Bug 2032923

Summary: rpmlint reports crypto-policy-non-compliance-openssl
Product: Red Hat Enterprise Linux 9 Reporter: Dalibor Pospíšil <dapospis>
Component: librdkafkaAssignee: Sergio Arroutbi <sarroutb>
Status: CLOSED ERRATA QA Contact: Dalibor Pospíšil <dapospis>
Severity: unspecified Docs Contact:
Priority: medium    
Version: 9.0CC: alakatos, dapospis, omoris, rsroka, sarroutb
Target Milestone: rcKeywords: AutoVerified, Patch, Triaged
Target Release: ---Flags: pm-rhel: mirror+
Hardware: All   
OS: Linux   
Whiteboard:
Fixed In Version: librdkafka-1.6.1-100.el9 Doc Type: No Doc Update
Doc Text:
Story Points: ---
Clone Of: 1842817 Environment:
Last Closed: 2022-05-17 13:56:23 UTC Type: Bug
Regression: --- Mount Type: ---
Documentation: --- CRM:
Verified Versions: Category: ---
oVirt Team: --- RHEL 7.3 requirements from Atomic Host:
Cloudforms Team: --- Target Upstream Version:
Embargoed:
Bug Depends On: 1842817    
Bug Blocks: 1842847    

Description Dalibor Pospíšil 2021-12-15 13:33:31 UTC 
+++ This bug was initially created as a clone of Bug #1842817 +++

Description of problem:

Crypto-policy non-compliance is reported by rpmlint.

Since RHEL-8.0 we have system-wide crypto policies - usage of cryptographic protocols such as TLS that are enforced system-wide. In general we want all applications in RHEL to be compliant with the crypto policy set on the system (see policy [1] inherited from Fedora).

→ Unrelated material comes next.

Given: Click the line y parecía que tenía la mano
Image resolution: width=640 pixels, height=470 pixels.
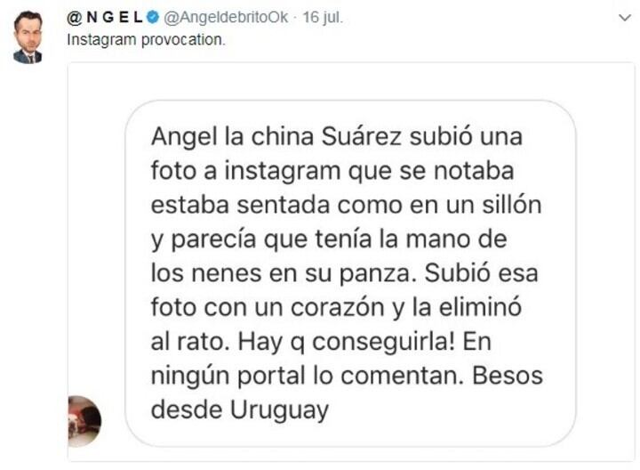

Rpmlint detected that librdkafka uses SSL_CTX_set_cipher_list from OpenSSL library without  PROFILE=SYSTEM. This indicates that a custom setting is used rather than system-wide crypto-policies setting. It is not a problem as long as it is intentional (e.g. specific algorithm is requested by user or configuration). However, unintentional usage might be a potential bug.

Could you please inspect relevant parts of the code, check that this is not rpmlint false positive and verify that custom setting is used intentionally?

 * If yes, feel free to close this BZ as NOT-A-BUG.
 * If not, could you please consider using system-wide crypto policy setting (PROFILE=SYSTEM) instead of custom setting?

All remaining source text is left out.